İlk sönme döneminin sonunda CS artık salya üretmiyor olsa da, koşullanmanın etkileri tamamen ortadan kalkmamıştı. Pavlov, bir duraklamadan sonra sesin tekrar verilmesinin, tükenme gerçekleşmeden öncekinden daha az olsa da, salya salgılanmasına yol açtığını bulmuştur. Sönme sonrası bir duraklamanın ardından CS'ye verilen yanıttaki artış kendiliğinden iyileşme olarak bilinir. Pavlov CS'yi tekrar tek başına sunduğunda, davranış tekrar kaybolana kadar sönme gösterdi.

Davranış ortadan kalkmış olsa da, sönme asla tamamlanmaz. Koşullandırma tekrar denenirse, hayvan yeni çağrışımları ilk seferde olduğundan çok daha hızlı öğrenecektir.

Pavlov ayrıca, orijinal koşullu uyarana benzeyen ancak onunla aynı olmayan yeni uyaranlar sunmayı da denemiştir.

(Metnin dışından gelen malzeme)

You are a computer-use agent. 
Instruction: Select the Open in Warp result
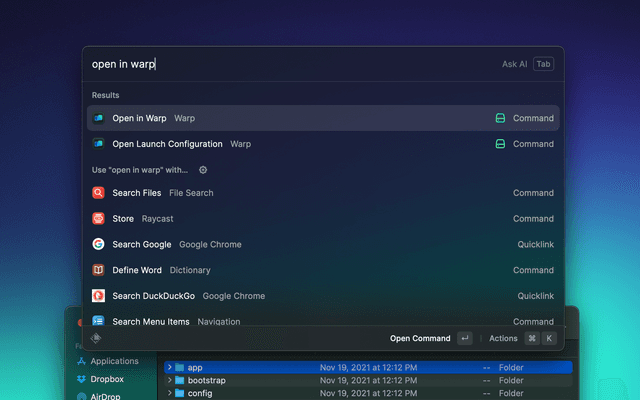tap(323, 118)
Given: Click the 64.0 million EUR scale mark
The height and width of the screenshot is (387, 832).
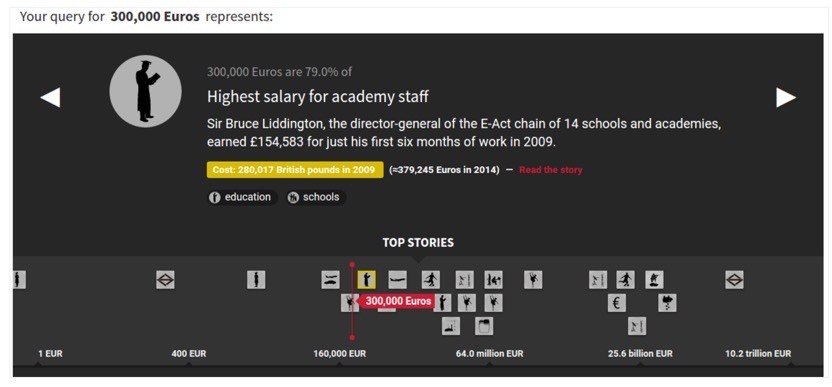Looking at the screenshot, I should pyautogui.click(x=489, y=354).
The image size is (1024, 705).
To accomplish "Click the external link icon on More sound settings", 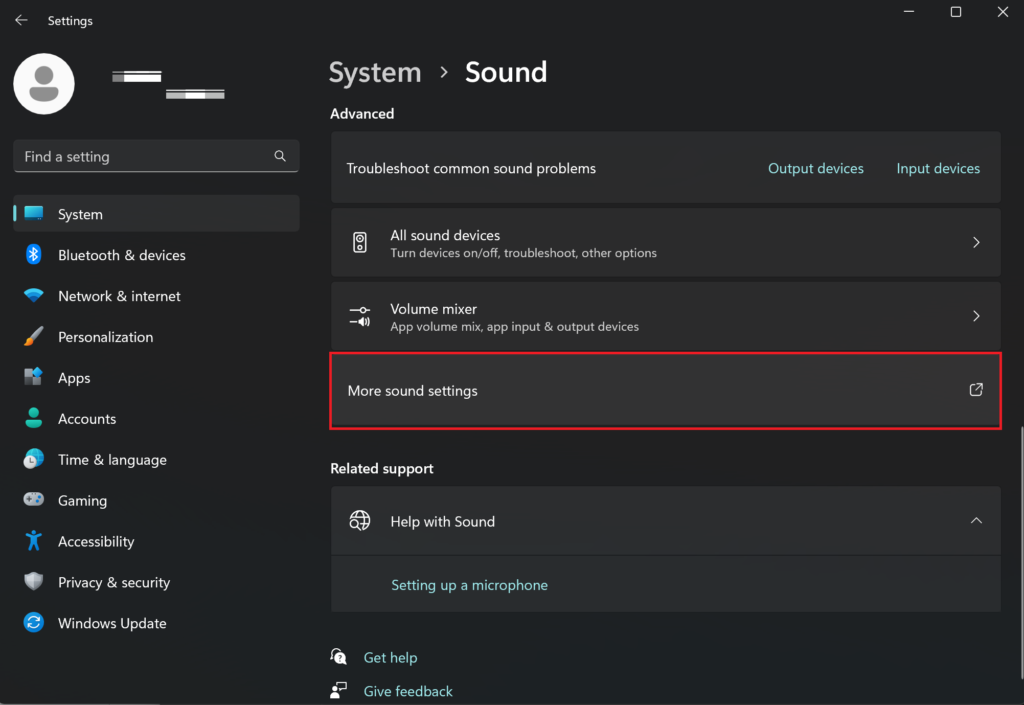I will [x=975, y=390].
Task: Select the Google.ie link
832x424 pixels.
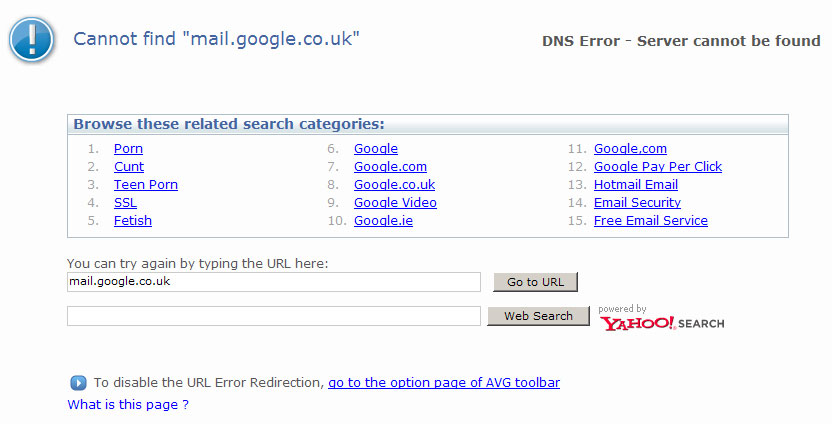Action: coord(383,221)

Örneğin, köpek yiyecek gelmeden önce tırmalanmaya şartlandırılmışsa, uyaran tırmalanma yerine ovalanma olarak değiştirilecektir. Köpeklerin de genelleme olarak bilinen bir süreç olan benzer uyaranı deneyimledikten sonra salya akıttığını buldu. Genelleme, orijinal koşullu uyarıcıya benzeyen uyarıcılara yanıt verme eğilimini ifade eder. Genelleme yeteneği, gelişimsel açıdan önemli bir öneme sahiptir. Eğer kırmızı çilek yersek ve bizi hasta ederse, mor çilek yemeden önce iki kez düşünmek iyi bir fikir olacaktır. Meyveler tam olarak aynı olmasa da, yine de benzerdirler ve aynı olumsuz özelliklere sahip olabilirler.

Lewicki (1985) uyarıcı genellemesinin etkisini ve bunun ne kadar hızlı ve kolay gerçekleşebileceğini gösteren bir araştırma yapmıştır. Deneyde, lise öğrencileri önce kısa saçlı ve gözlüklü bir kadın deneyci ile kısa bir etkileşime girdiler. Çalışma, öğrencilerin deneyciye bir soru sorması ve (rastgele atamaya göre) deneycinin öğrencilere karşı ya olumsuz ya da tarafsız bir şekilde yanıt vermesi şeklinde kurgulanmıştır. Daha sonra öğrencilere iki deneycinin bulunduğu ikinci bir odaya geçmeleri ve deneycilerden birine yaklaşmaları söylenmiştir. Ardından öğrencilere, ikinci bir odaya gitmeleri ve orada bulunan iki deneyciye yaklaşmaları söylendi. Ancak araştırmacılar, bu ikinci deneycilerden birinin orijinal deneyciye çok benzeyen, diğerinin ise benzemeyen (uzun saçlı ve gözlüksüz) biri olduğu şekilde düzenlediler. Öğrenciler, daha önceki deneyciye benzeyen deneycinin kendilerine olumsuz davrandığı durumlarda, bu deneycinin kendilerine daha nötr davrandığı durumlara kıyasla deneyciden kaçınma olasılıkları çok daha yüksekti. Katılımcılar uyaran genellemesi göstermiştir, öyle ki yeni, benzer görünümlü deneyci katılımcılarda önceki oturumdaki deneyciyle aynı olumsuz tepkiyi yaratmıştır.

Genellemenin diğer yüzü ayrımcılıktır; benzer ancak aynı olmayan uyaranlara farklı tepki verme eğilimi. Pavlov'un köpekleri, örneğin, yemekten önce gelen belirli bir sesi duyduklarında salya akıtmayı çabucak öğrenmişler, ancak yemekle hiç ilişkilendirilmemiş benzer sesleri duyduklarında salya akıtmamışlardır. Ayrımcılık da faydalıdır - eğer mor meyveleri denersek ve bizi hasta etmezlerse, gelecekte ayrım yapabileceğiz. Ve sınıfımızdaki iki kişi, Courtney ve Sarah, birbirlerine çok benzeseler de, yine de farklı kişiliklere sahip farklı insanlar olduklarını öğrenebiliriz.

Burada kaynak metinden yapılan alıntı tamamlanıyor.